Input data »
▽
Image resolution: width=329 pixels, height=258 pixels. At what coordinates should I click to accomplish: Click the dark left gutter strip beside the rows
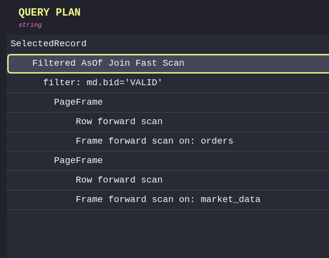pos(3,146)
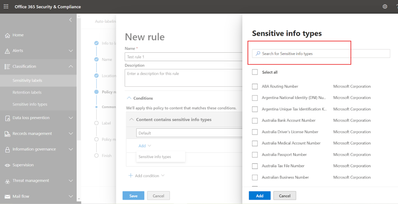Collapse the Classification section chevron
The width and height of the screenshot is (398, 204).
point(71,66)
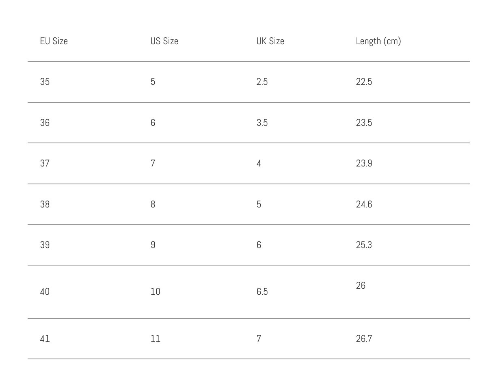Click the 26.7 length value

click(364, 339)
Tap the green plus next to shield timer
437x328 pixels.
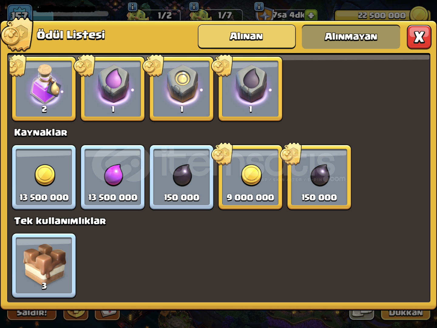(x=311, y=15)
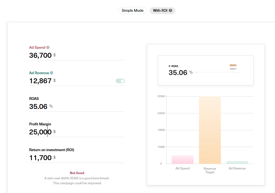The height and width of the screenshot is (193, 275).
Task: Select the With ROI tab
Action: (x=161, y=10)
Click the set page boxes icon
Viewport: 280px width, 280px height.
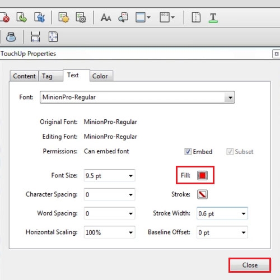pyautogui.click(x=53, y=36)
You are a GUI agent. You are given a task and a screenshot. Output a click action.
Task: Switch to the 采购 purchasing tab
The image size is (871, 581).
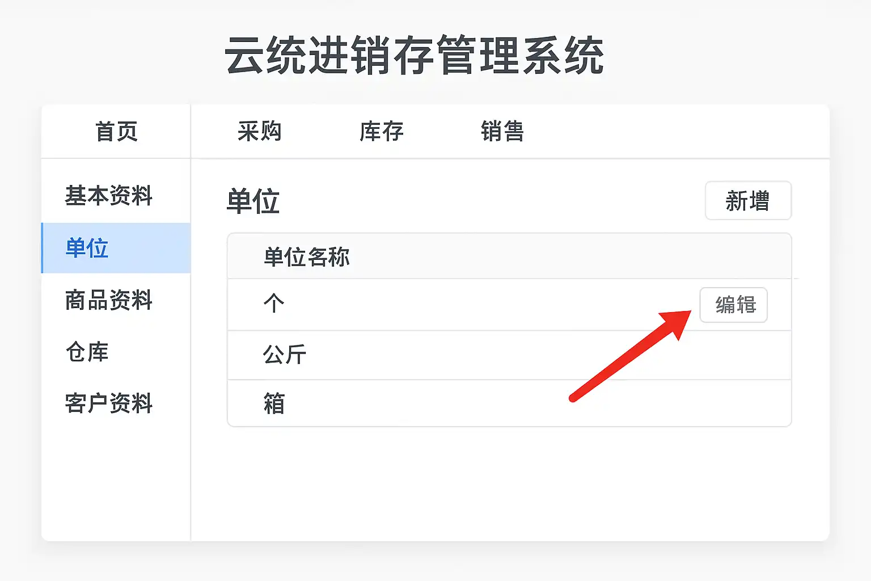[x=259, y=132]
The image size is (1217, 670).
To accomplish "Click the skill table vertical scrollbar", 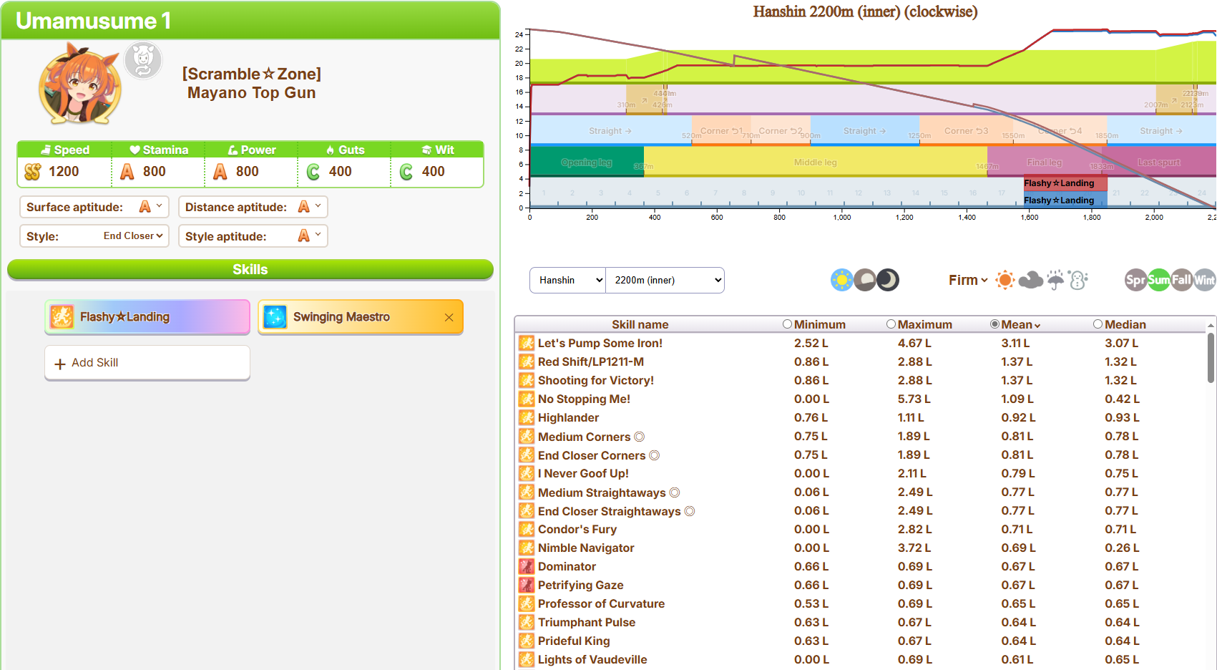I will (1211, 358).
△
What is required » Reproduce the records word for word, please, from their first line up to and including the line that contains "You are a GUI", but no pictures.

Solution for this exercise »
Image resolution: width=329 pixels, height=258 pixels. At what coordinates should I click to accomplish: Click the dark left gutter strip beside the rows
pos(3,146)
Collapse the Classification section chevron
The width and height of the screenshot is (398, 204).
point(71,66)
Click the 26.7 length value

click(364, 339)
Tap the green plus next to shield timer
437x328 pixels.
(x=311, y=15)
The height and width of the screenshot is (193, 275).
Task: Select the With ROI tab
Action: (x=161, y=10)
Click the set page boxes icon
Viewport: 280px width, 280px height.
pyautogui.click(x=53, y=36)
You are a GUI agent. You are given a task and a screenshot. Output a click action.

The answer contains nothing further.